For a page that featured the three shapes twisted together, Vonnegut wrote, "The Creator now saw a sun, a moon and a star come together in an impossible cosmic tangle. What could be the explanation? The baby's eyes had crossed."

Some may think the book borders on sacrilege, though the book opens with those celebrated words from Isaiah 7:14 about Emmanuel meaning "God with us." Written by a freethinking humanist who once described himself as a "Christ-loving atheist," Vonnegut was unafraid to critique religion in his work. 

I, however, not only think the book is hilarious but also find it theologically beautiful. Vonnegut, a literary expert in his depiction of the absurdity of the human condition, now elevates the radical absurdity of Christ's human condition through the Incarnation: the Creator of the Universe reduced to a helpless infant, unable to decipher his surroundings, seeing colors and vague shapes and, yes, probably crossing his eyes.

Was this not a semblance of what St. Francis of Assisi was also doing when he set up a live Nativity 800 years ago in the little town of Greccio? (I doubt anyone has ever bridged Vonnegut to Francis before, but there is a first time for everything.) 

At a time when Jesus was often depicted as a conquering, victorious king on a throne, a God-view used to justify crusades and other conversion-focused missions, Francis helped people refocus on the humanity and humility of Christ. In the mystery of the Incarnation, Francis saw the heart of God.

I was recently given the opportunity to visit Italy on a Franciscan pilgrimage. At Greccio, our guides helped my imagination expand as they explained the shocking qualities of Francis' live Nativity. Francis sought to make the Nativity reenactment as human and real as possible: in the middle of the night, in the freezing cold, with not only real people but also real animals who likely smelled and perhaps even used the bathroom there in that tiny cave. 

The grotto at the Sanctuary of Greccio, Italy, where St. Francis of Assisi set up a live Nativity scene in 1223 (Wikimedia Commons/MonDoMD)

The people of Greccio, who adored Francis and his brothers, would have found this immersive experience to be unique, maybe beautiful, but it was far from comfortable or pleasant. Maybe this was Francis' point. Sometimes in our romanticization of the Christmas story, we forget its absurdity.

Francis, of course, was no stranger to the realm of the absurd. This was a man who denounced his father by stripping naked before the bishop; who would voyage barefoot to far-off places like Rome and Greccio and La Verna; who once journeyed "behind enemy lines" in the middle of the Fifth Crusade with hopes of meeting the sultan, commander of the Muslim army (they did meet, spent several days together and became friends).

Legend has it that one Christmas Eve, as banquets took place around Assisi and his brothers became conscious of their own hunger and poverty, Francis took a large piece of meat from the table where his brothers sat and rubbed it against the wall saying, "Even the walls must eat meat in celebration!"

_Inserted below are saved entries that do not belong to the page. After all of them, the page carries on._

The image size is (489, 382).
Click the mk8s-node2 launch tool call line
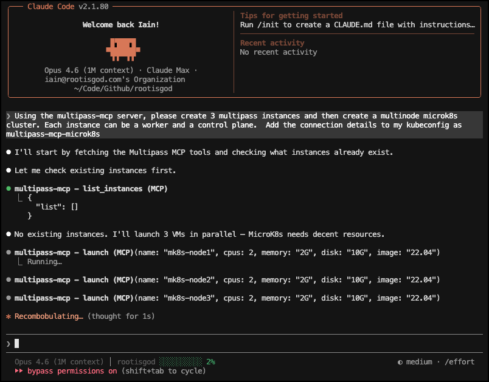226,280
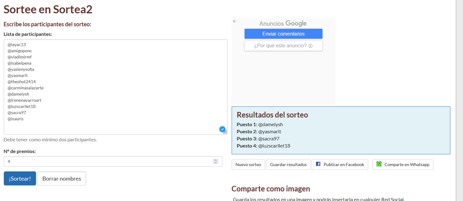The image size is (463, 201).
Task: Click the WhatsApp icon on the share button
Action: point(379,164)
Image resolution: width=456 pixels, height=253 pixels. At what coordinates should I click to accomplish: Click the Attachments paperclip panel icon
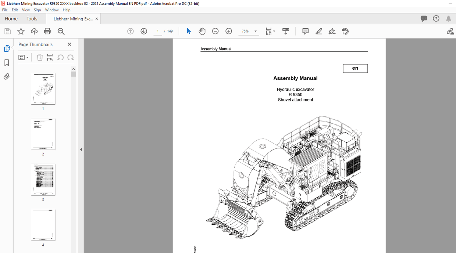(7, 76)
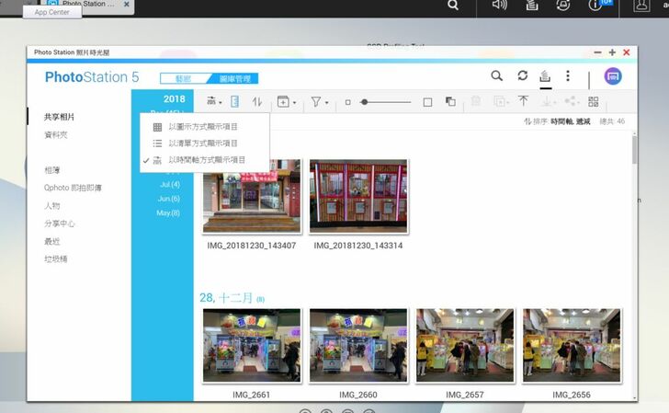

These are the actions of a saint with a flare for the theatrical — actions that today could be interpreted as those of a brilliant madman, perhaps another overlapping trait with Vonnegut. Sometimes it takes absurd people to communicate absurd truths. 

On the back wall of the grotto in Greccio is now a fresco from the early 15th century, attributed to an artist called Narni. The right side of the fresco might be shocking to our modern eyes, as Mary holds her bare breast and presses it into the mouth of the suckling Godchild. It can feel disrupting, almost provocative, as if we want to shield our eyes from this nakedly human moment between the Virgin and the Savior. 

But maybe this was the artist's point, forcing the viewer to confront the radical absurdity of the Incarnation: the God of the universe entirely dependent upon Mary's breast milk to live.

Any Christian spirituality that does not cultivate human dignity is not anchored in the Incarnation. God not only comes to our world through a human being, but becomes a vulnerable infant dependent upon other humans for survival. Narni's fresco succeeds in communicating the messy physicality of the Incarnation, mirroring the themes Francis elevated that cold night in 1223.

Here on the 800-year anniversary of Francis' live Nativity at Greccio, we're invited to reflect upon the Christmas story in a different way, in an absurd way, which is to say contemplating the revolutionary mystery of God being big enough to become that small.

Yes, there was a magic, a mystical thinness, to the Christmas story, but Jesus would have known none of it. In that stable Jesus would have breastfed and peed and pooped and slept and probably screamed and cried from the discomforts of his straw bed. 

To the infant, the shepherds, wise men, animals and that divinely chosen couple would have been convoluted shapes and colors. Or as Vonnegut concludes on the opening page of Sun Moon Star, "The Creator had only to exist. That was enough. But now, as a human infant, It was also going to see — and to do so imperfectly, through two human eyes, each a rubbery little camera."

To dare see through God's eyes means something entirely different at Christmas.